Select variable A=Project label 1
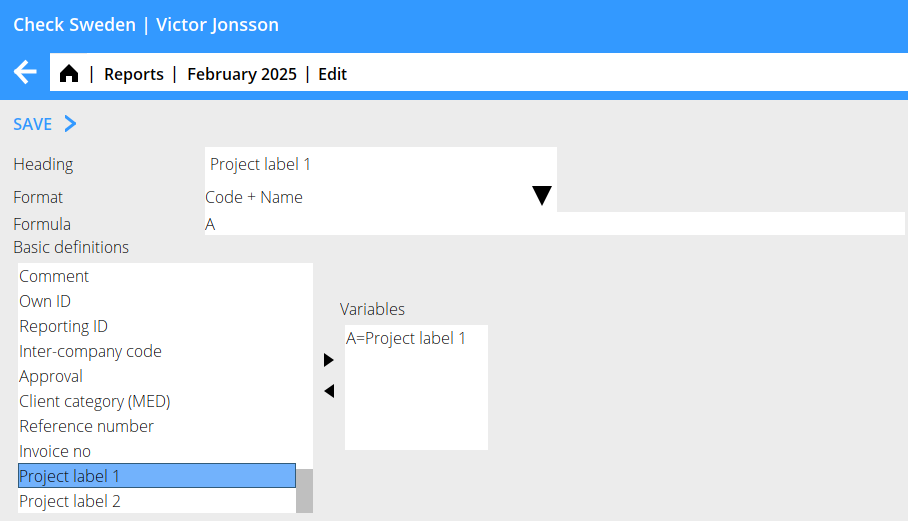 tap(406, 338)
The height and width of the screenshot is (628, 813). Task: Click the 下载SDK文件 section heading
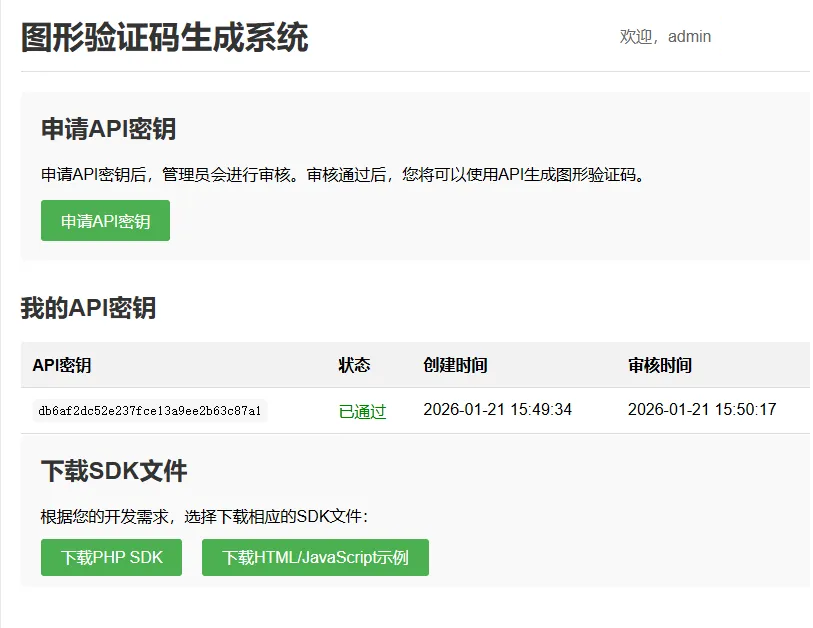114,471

--

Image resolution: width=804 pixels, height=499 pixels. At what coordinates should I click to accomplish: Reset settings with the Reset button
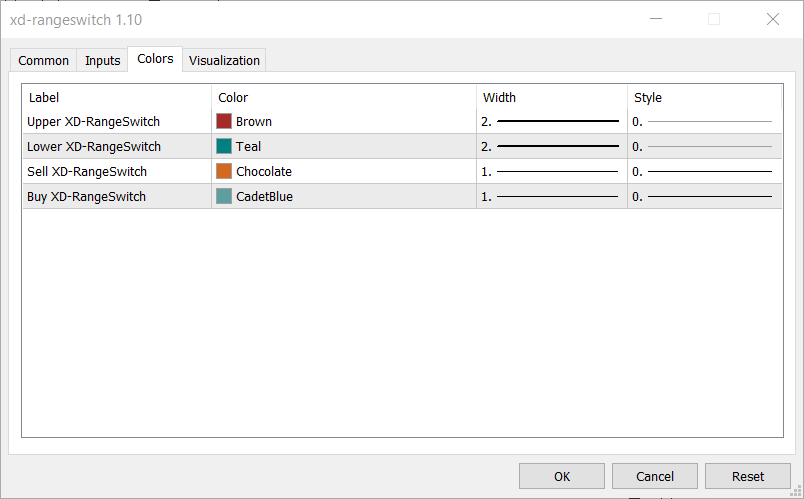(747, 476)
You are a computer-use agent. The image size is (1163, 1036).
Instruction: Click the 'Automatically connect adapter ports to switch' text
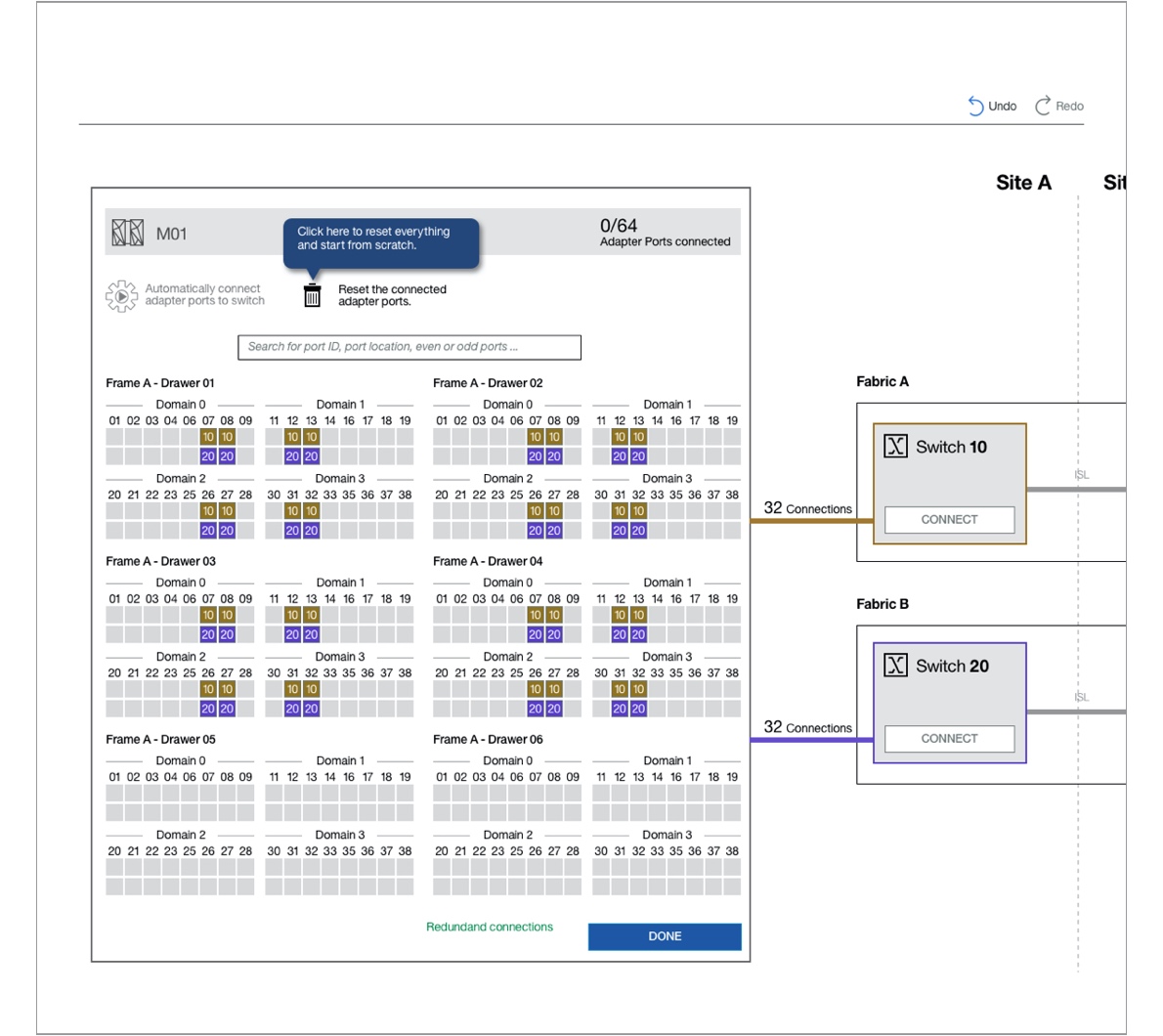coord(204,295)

### WHAT TO PRODUCE:
Rewrite the stretch of records from the line containing "You are a computer-use" through the line containing "coord(204,295)", substituting "network ports" for "adapter ports" and keeping everything else unchanged. Leave the pictures out.

### COMPLETE OUTPUT:
You are a computer-use agent. The image size is (1163, 1036).
Instruction: Click the 'Automatically connect network ports to switch' text
coord(204,295)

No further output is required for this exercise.